(Your goal)
Write out again only the lines between the one with "Instruction: Open dropdown" and the end of the records below, both ends counted, and don't include the pictures.

■ ■ ■ ■ ■ ■ ■

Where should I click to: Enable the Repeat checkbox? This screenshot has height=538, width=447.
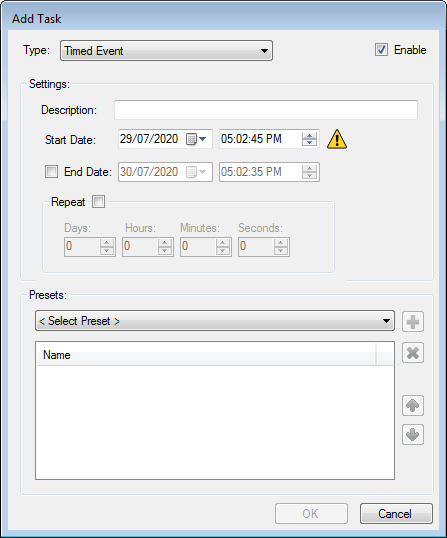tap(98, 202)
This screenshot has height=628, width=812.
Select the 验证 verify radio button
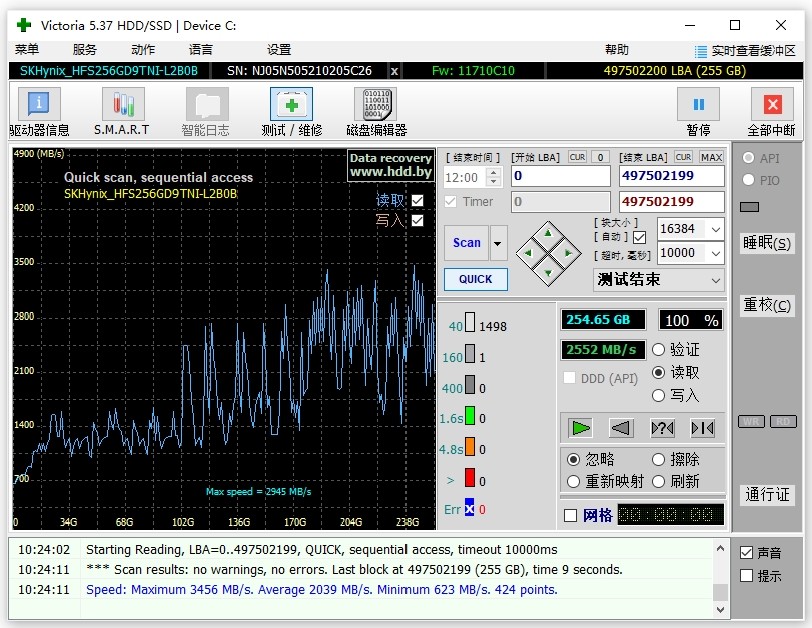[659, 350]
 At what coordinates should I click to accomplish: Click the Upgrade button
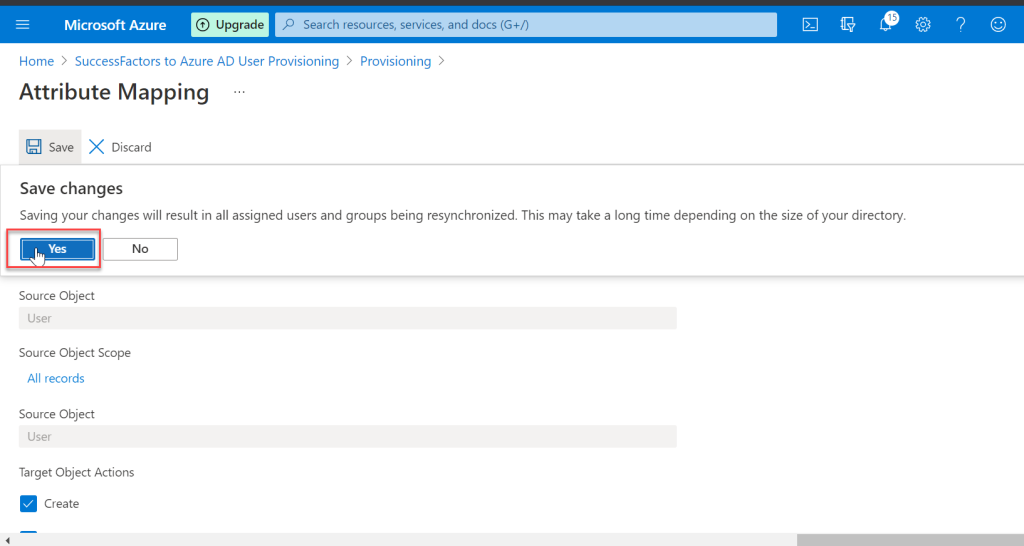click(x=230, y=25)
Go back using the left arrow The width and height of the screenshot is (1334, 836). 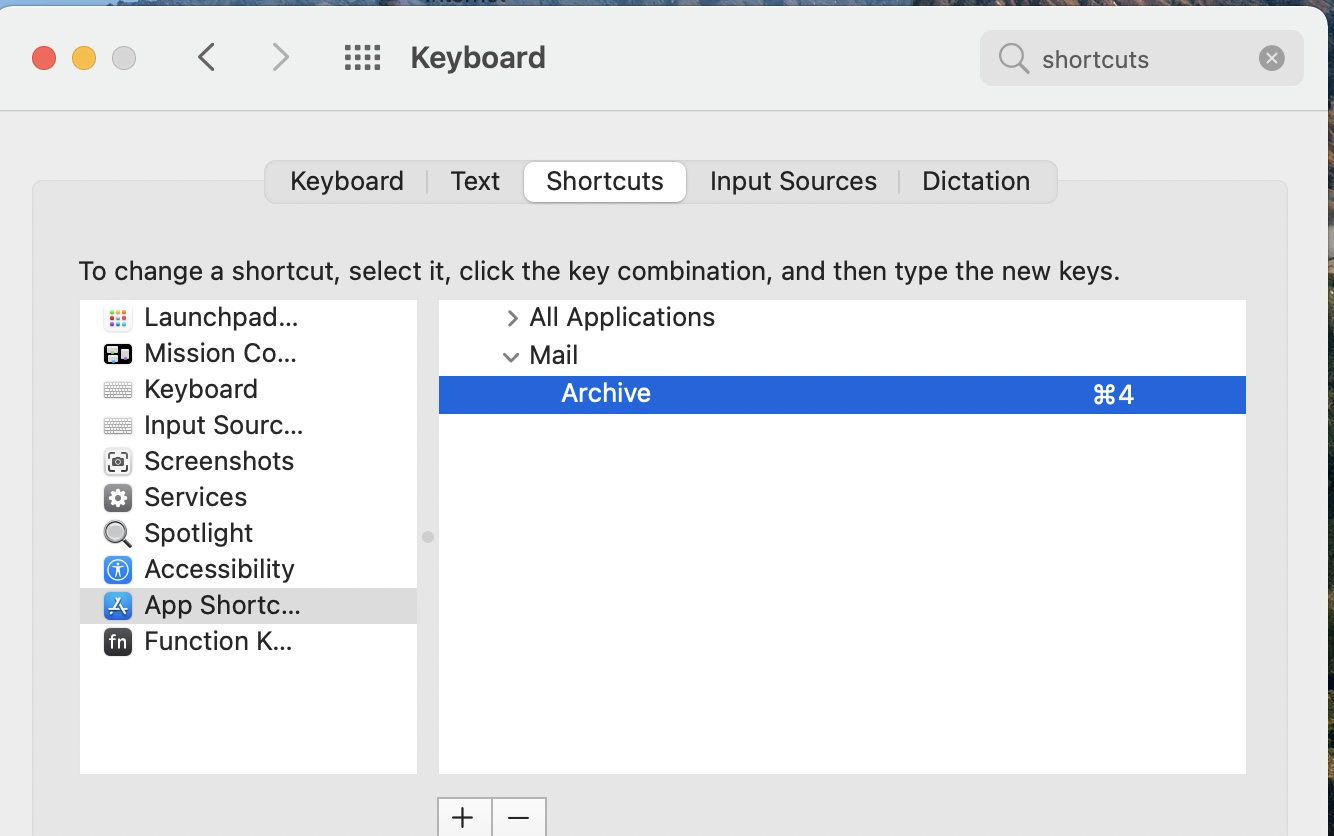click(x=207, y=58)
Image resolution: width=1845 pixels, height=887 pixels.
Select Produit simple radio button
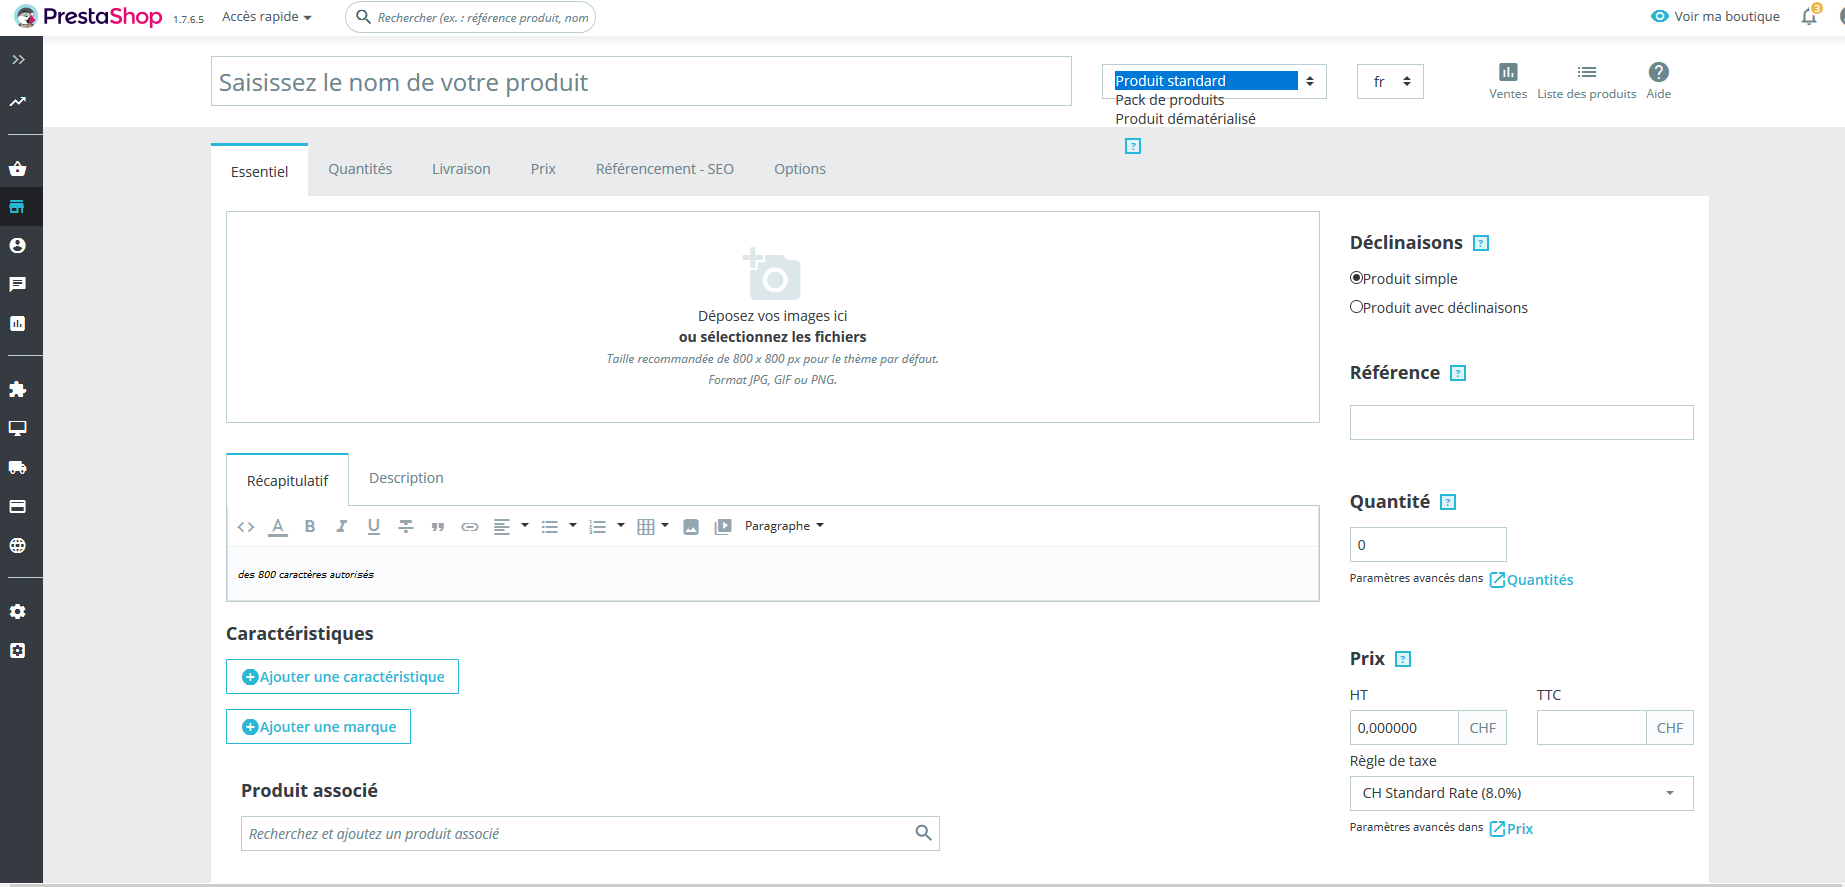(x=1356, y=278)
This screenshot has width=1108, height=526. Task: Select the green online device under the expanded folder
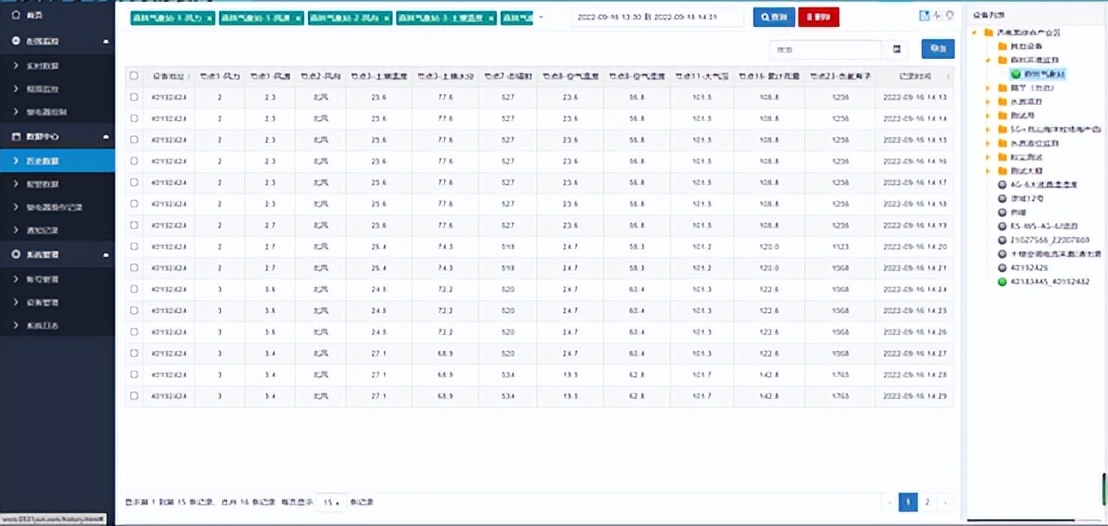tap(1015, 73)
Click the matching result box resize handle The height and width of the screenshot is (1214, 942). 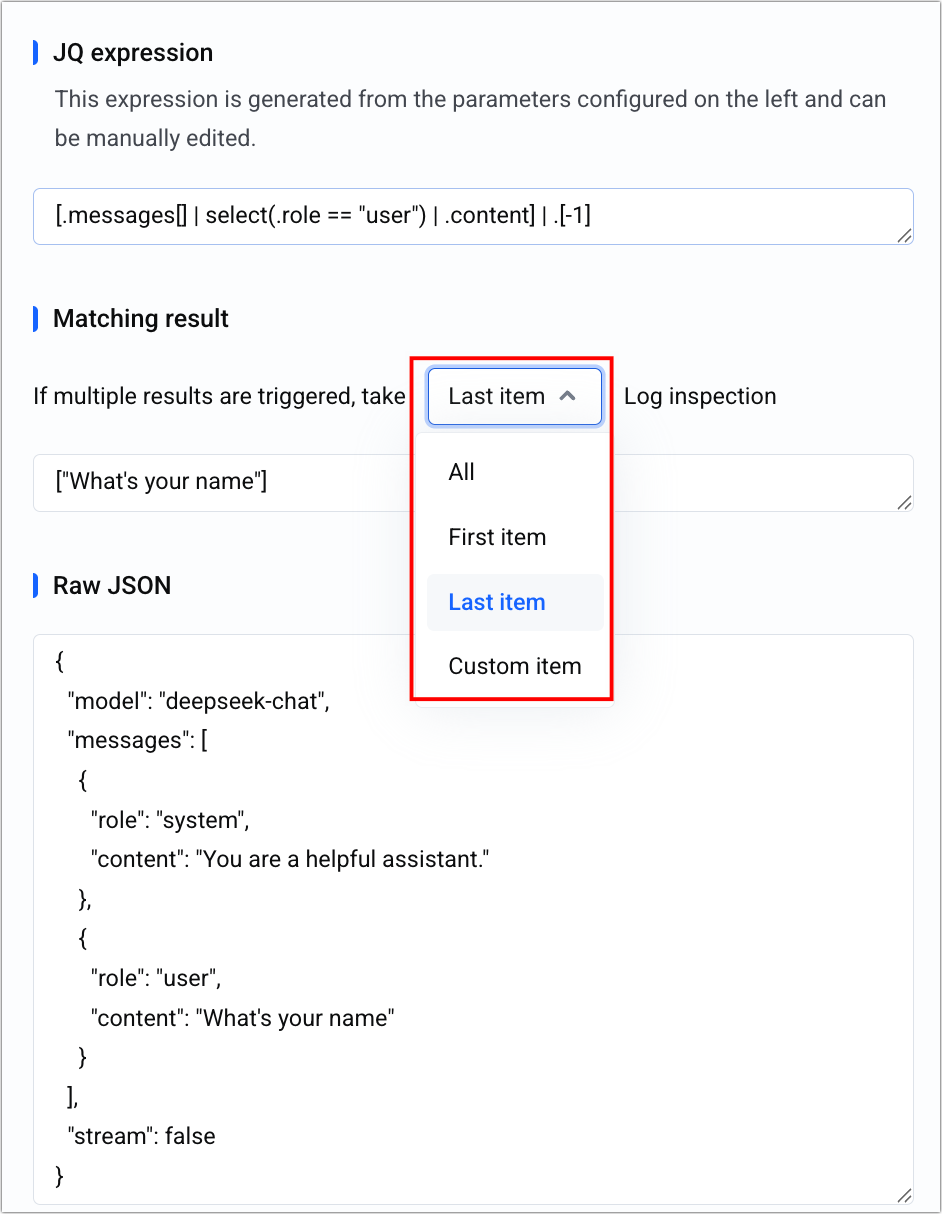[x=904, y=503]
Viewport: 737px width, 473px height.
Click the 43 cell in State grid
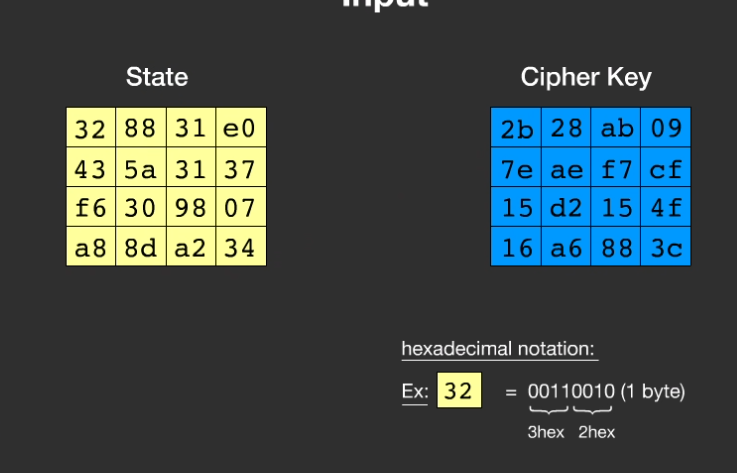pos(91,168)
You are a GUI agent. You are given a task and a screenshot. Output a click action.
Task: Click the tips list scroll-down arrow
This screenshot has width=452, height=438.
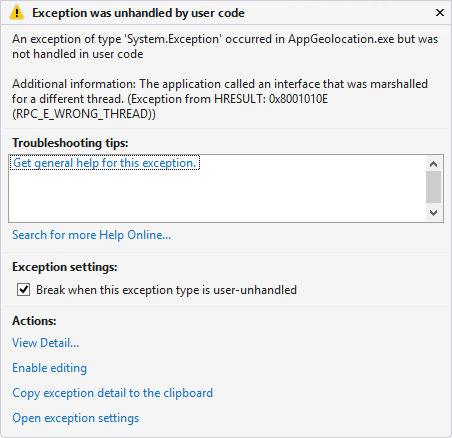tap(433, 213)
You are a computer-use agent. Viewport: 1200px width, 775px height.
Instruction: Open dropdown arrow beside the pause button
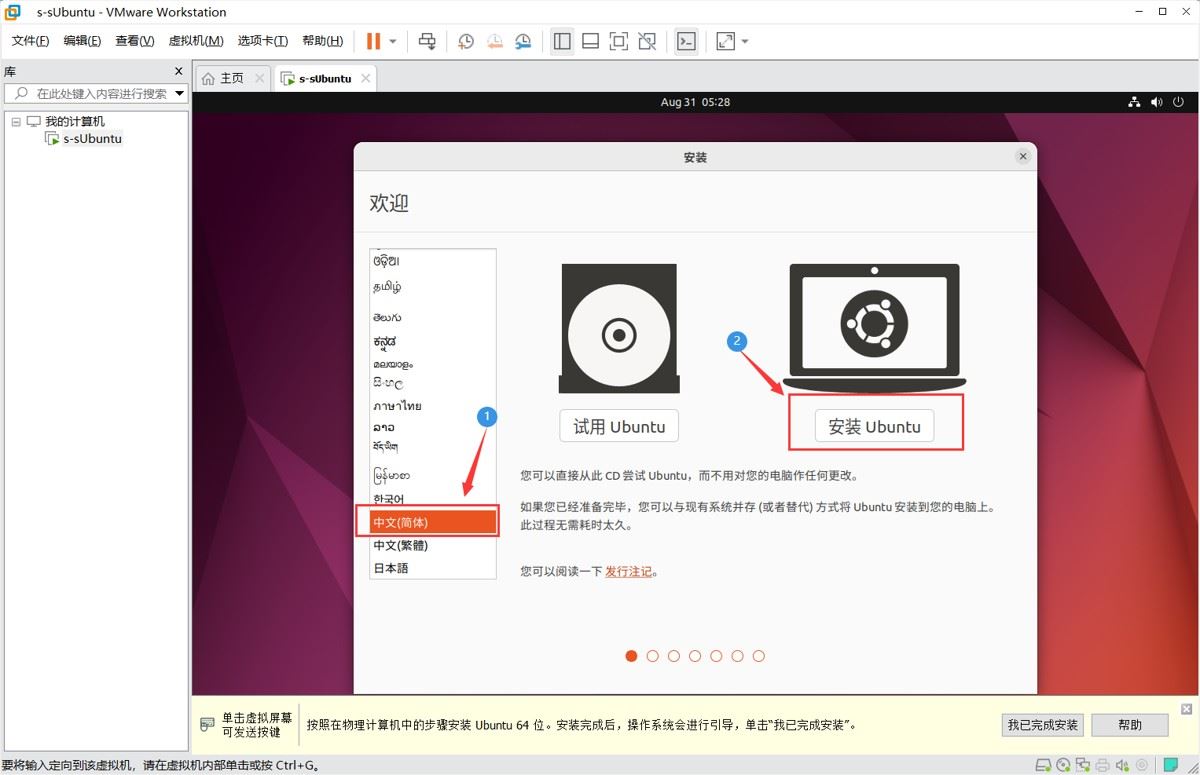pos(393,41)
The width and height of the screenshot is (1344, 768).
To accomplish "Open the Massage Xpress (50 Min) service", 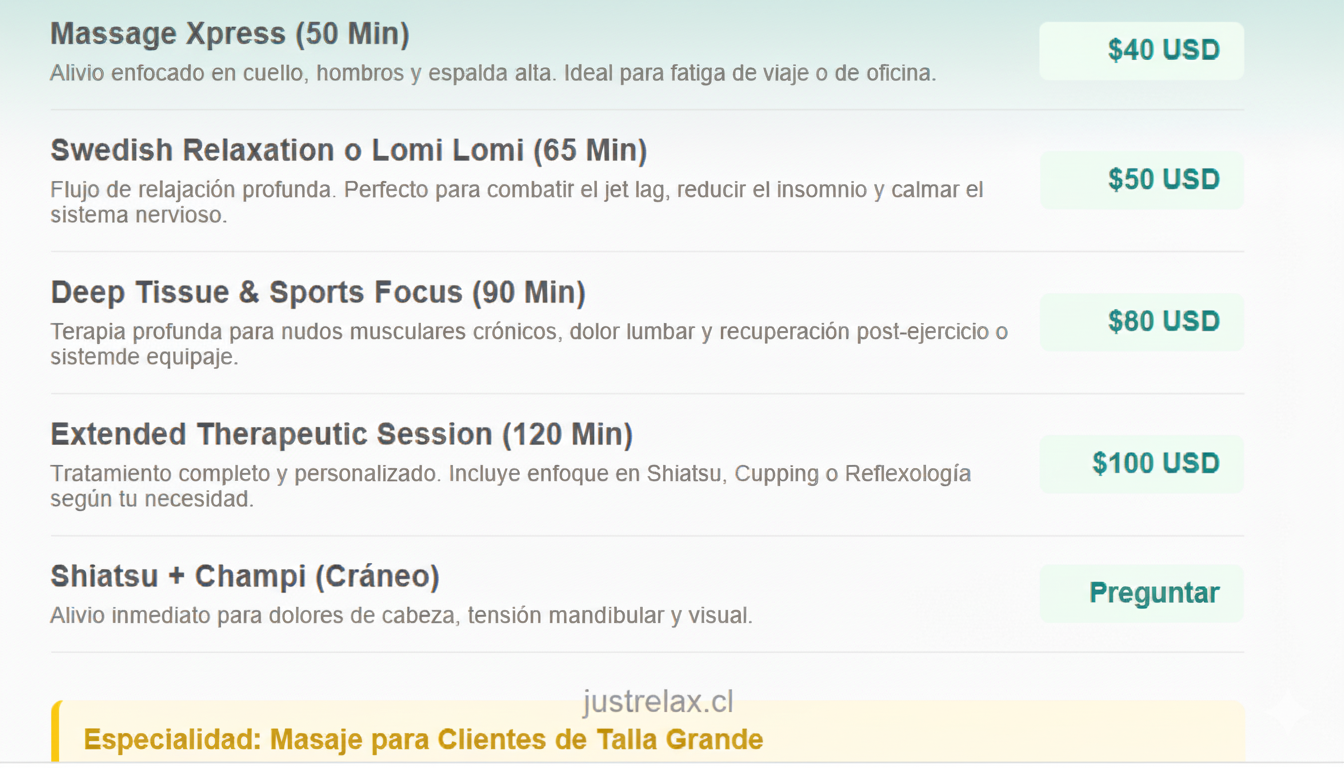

■ ■ ■ ■ ■ ■ ■

(Answer below)
Instruction: Open dropdown arrow beside the pause button
pos(393,41)
The width and height of the screenshot is (1344, 768).
To accomplish "Open the Massage Xpress (50 Min) service", 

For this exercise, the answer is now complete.